J'ai une douzaine de citations à présenter sur le même sujet, mais je crois que ma préférée est celle de Lisa Silver, professeure à la faculté de droit de l'Université de Calgary. Elle soutient qu'il faut protéger les gens contre la possibilité d'un procès inutile et que, « fondamentalement, l'enquête préliminaire agit comme un bouclier juridique entre l'accusé et la Couronne ».
Les députés se souviendront peut-être qu'elle a raconté l'histoire de Susan Nelles, une infirmière du département de cardiologie à l'Hôpital pour enfants malades de Toronto, qu'on accusait d'avoir assassiné des enfants. L'enquête préliminaire a permis de conclure à une insuffisance totale de preuves, et les accusations ont été abandonnées. Selon Mme Silver, ce cas démontre que l'enquête préliminaire est une étape cruciale pour assurer le respect de la procédure et un procès équitable.
Autre point que je souhaite aborder: les restrictions entourant le rôle des représentants. Le fait de porter les peines pour les infractions punissables par procédure sommaire à deux ans moins un jour aura des conséquences néfastes sur la représentation partout au pays. Je parle des étudiants en droit, des parajuristes et d'autres agents qui représentent actuellement la « population non couverte », comme on appelle au pays les nombreuses personnes non admissibles à l'aide juridique qui n'ont pas les moyens de faire appel à un avocat.
Le gouvernement a décidé de laisser aux provinces et aux territoires le soin d'établir la réglementation concernant quel type de mandataires pourra être utilisé pour tel ou tel crime. Ce n'est pas cela le fédéralisme de collaboration; on ne fait qu'étendre une catalogne juridique sur le pays. L'accès à un conseiller juridique ne devrait pas varier selon l'endroit où on habite, mais ce sera maintenant le cas.
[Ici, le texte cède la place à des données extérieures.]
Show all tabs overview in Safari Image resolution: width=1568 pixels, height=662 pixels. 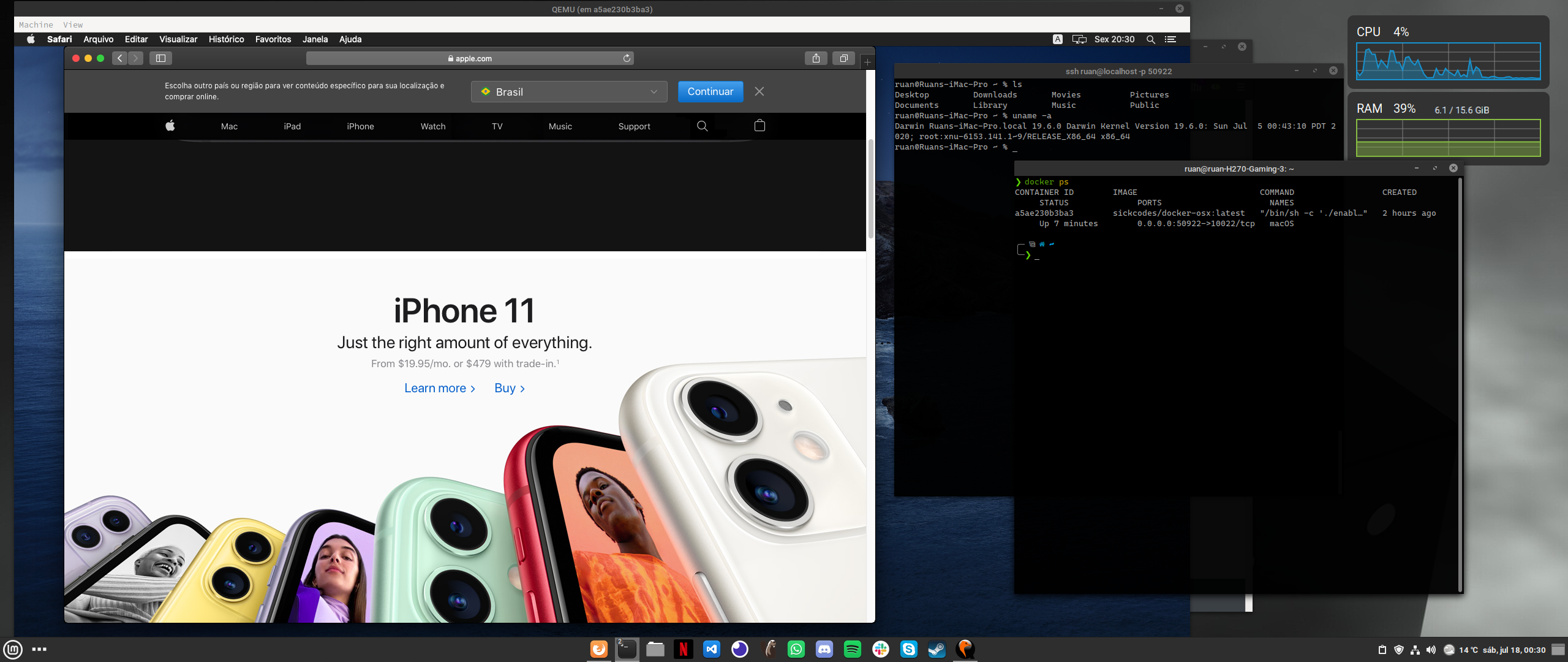[x=843, y=58]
Des représentants des services d'aide juridique aux étudiants, des gens comme Lisa Cirillo, Suzanne Johnson et Doug Ferguson, ont demandé au gouvernement de ne pas adopter la mesure qui limitera la représentation par un mandataire, mais il semble que rien n'ait été fait à ce sujet.
Soyons clairs. Un accusé qui n'est pas représenté cause assurément des retards au tribunal et la situation le prive de son droit à un procès équitable. Cela amène également souvent la poursuite et les juges dans une position inconfortable où ils sont à l'occasion contraints de conseiller, d'aider et de soutenir l'accusé qui assure sa propre défense, alors que cela est contraire au rôle qu'ils sont officiellement appelés à jouer dans le processus.
Nous avons proposé différents changements afin d'accroître la représentativité des jurys. Ils ont été rejetés. Kent Roach a parlé de la situation honteuse des jurys, citant l'absence de jurés autochtones dans l'affaire Gerald Stanley, et il a soutenu, comme la Criminal Lawyers' Association, que nous avons la possibilité de revoir les questions entourant le jury et le pouvoir discrétionnaire accordé aux juges de déterminer si la composition est représentative ou embarrassante.
Je suis désolé, je n'ai pas le temps de parler encore longtemps, mais je souhaite dire ceci: nous avons raté une occasion. Il arrive rarement qu'on fasse une réforme en profondeur de la justice pénale au pays. Les libéraux ont présenté un projet de loi de 302 pages. Certaines des questions que j'ai soulevées ne feront qu'exacerber le problème, nier le droit à la justice et prolonger les retards. Il y a des éléments de ce projet de loi que nous appuyons, mais nous ne pouvons malheureusement pas l'appuyer dans son ensemble.